Well, let's all warm up our vocal cords and start singing our little Sesame Street song. Below is a chart showing Alibaba's quarterly GMV in comparison to the quarterly revenue of some of the largest businesses in China. The Market Cap of these seven (7) businesses is just shy of US$ 1 Trillion so the revenues should be relatively representative of China's economic activity compared to prior quarters. I've selected the five (5) largest ADRs by Mkt Cap, a Utility (HNP), another e-Commerce stock (JD) as well as a variable tracking the Shanghai/10 Stock Index. The company data was compiled from the SEC filings.
As we can see from the above graphic, the Chinese people have apparently fallen gonzo-crazy-in-love with Alibaba. Even though, during the quarter, China's stock markets crashed, falling 40%, it seems China's consumers continued to relentlessly shop, driving Alibaba's GMV up 28% YOY. Oddly, during the quarter, they spent significantly less (QOQ) on gasoline and fuel (PetroChina -8%), financial products (ChinaLife - 30%), Cellphone Service (ChinaMobile - 4%). Moreover, electricity consumption (Huaneng Power), E-Commerce Consumer Electronics (JD.com) and Internet Search/Service (Baidu) revenues remained flat. So the Chinese consumer is apparently forgoing these everyday necessities in order to shop on Alibaba? Again, the enormity of this GMV reported as "flowing through the Alibaba ecosystem" is staggering, It's 1.6 times the Revenue of PetroChina, the second largest Oil Business in the world (600,000 employees). It's larger than US Walmart revenue. The annualized Run-rate represents roughly 10% of China's Consumption (NBS). (Walmart is roughly 2.5% of US Consumption)
The Investor Call
Generally, people tend to ask fewer questions when they are paid a lot of money not to ask them. I get it. Nonetheless, the Investor Call was informative on many levels, despite the absence of any questions regarding:
1.) US$3 Billion booked in the quarter (US$7 Billion in the last 6 months) as a "Gain on deemed disposals /disposals/revaluation of investments" and composition of same during a 40% Market Crash;
2.)The US$500 Million of Share-Based Compensation (14% of Revenue);
3.) Zero % Revenue growth in two of their most ballyhooed acquisitions, AutoNavi and UCWeb;
4.) The massive increases in "Questionable Assets" (Goodwill, Intangibles, Land Use Rights, Investment in Equity Investees, Investment Securities) of US$8 Billion in the quarter. These "Assets" are now US$29.4 Billion and represent 58% of all Balance Sheet Assets. Again, this miraculous asset write-up took place in a quarter where the Chinese Stock Markets had crashed.

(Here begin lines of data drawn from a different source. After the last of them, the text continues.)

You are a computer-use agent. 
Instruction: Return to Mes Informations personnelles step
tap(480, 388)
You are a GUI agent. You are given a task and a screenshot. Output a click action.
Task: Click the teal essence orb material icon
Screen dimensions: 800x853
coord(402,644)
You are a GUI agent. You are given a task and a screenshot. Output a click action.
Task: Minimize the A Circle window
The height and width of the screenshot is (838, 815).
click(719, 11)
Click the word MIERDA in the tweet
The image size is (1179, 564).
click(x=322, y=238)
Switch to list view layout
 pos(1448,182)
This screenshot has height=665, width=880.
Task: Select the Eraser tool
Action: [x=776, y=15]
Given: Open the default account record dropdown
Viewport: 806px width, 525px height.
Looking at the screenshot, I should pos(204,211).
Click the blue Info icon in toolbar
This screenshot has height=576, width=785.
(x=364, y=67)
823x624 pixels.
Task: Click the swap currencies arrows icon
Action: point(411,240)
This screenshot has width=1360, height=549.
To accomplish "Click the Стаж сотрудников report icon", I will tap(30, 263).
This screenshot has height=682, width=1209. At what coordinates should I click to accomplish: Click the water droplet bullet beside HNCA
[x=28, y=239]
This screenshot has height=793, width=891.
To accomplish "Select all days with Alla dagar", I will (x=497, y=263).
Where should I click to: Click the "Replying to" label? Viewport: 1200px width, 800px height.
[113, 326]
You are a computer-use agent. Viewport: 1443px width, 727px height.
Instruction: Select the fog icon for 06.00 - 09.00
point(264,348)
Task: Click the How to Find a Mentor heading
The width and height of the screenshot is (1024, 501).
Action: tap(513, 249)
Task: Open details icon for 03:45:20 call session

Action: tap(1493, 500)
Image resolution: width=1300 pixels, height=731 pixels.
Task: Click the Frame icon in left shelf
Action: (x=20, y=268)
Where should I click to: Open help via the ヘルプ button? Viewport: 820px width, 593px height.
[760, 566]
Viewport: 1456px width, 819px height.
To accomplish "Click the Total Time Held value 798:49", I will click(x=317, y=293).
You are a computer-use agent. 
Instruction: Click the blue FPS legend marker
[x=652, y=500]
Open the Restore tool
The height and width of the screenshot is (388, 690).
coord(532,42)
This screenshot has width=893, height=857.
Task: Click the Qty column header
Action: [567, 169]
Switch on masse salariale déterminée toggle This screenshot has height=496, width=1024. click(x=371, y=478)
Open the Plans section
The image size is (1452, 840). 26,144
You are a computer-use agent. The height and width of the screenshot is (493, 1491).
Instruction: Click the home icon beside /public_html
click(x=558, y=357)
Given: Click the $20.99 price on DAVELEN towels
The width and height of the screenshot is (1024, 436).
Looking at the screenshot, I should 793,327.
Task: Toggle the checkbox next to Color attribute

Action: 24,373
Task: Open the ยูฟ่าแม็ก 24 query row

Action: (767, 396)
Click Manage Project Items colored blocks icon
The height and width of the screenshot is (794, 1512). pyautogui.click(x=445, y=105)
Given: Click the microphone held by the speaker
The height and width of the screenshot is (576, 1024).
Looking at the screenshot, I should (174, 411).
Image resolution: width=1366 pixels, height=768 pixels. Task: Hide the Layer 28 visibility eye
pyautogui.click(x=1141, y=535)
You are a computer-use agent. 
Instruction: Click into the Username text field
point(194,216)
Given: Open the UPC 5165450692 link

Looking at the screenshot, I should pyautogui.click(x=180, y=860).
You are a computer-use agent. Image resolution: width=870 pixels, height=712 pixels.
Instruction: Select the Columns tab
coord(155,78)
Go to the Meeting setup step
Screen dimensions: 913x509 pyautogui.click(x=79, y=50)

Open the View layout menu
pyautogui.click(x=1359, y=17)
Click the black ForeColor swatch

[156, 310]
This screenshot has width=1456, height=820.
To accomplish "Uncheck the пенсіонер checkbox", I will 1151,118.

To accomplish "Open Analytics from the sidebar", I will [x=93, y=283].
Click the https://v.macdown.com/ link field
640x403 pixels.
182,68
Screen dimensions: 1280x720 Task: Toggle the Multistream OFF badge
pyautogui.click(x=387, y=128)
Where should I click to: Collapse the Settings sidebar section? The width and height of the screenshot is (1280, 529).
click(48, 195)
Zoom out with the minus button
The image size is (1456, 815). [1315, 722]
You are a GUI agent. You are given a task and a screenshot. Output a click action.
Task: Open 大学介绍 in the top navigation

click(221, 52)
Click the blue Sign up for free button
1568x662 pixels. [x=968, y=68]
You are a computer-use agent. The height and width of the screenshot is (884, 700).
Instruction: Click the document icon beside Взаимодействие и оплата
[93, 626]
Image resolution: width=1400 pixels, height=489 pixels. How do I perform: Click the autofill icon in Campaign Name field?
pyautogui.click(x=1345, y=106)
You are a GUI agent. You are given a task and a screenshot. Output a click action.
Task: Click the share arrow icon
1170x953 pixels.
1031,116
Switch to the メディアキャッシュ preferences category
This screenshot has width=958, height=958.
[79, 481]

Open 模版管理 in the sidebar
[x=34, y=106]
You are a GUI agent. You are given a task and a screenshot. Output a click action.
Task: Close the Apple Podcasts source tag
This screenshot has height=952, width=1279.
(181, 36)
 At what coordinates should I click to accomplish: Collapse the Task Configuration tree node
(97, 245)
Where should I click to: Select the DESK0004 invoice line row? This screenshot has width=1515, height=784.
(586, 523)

That said, there were actually three (3) pretty good questions asked. It was the answers that, at least, to me, were a bit confounding.
Question #1: Asked by Ming Zhao of 86Research : Minute 28 of the call - ming@86research.com.
Mr. Zhao asked about GMV Category Mix. What types of products are being sold? Where are the growth areas? Daniel Zhang responded with a general (paraphrased), "Consumer electronics, cell phones, large appliances, basic necessities, food and beverage, especially fresh food, are popular on-line." Really? That's the product mix analysis? I would have hoped to get a little more granularity, perhaps, for example, something like "Today, 50% of our GMV is comprised of Industrial Goods, Real Estate, Loans and 'Bad Assets' closed off-line, outside our platform (like Craig's List), but recorded as GMV anyway; 45% is cheap clothing and chotchkies delivered randomly by 1.5 million bicycle and scooter operators; and the last 5% is illegal, counterfeit, knock-off American & European brands." Perhaps my expectations re: transparency are just a bit out of line with management's thinking.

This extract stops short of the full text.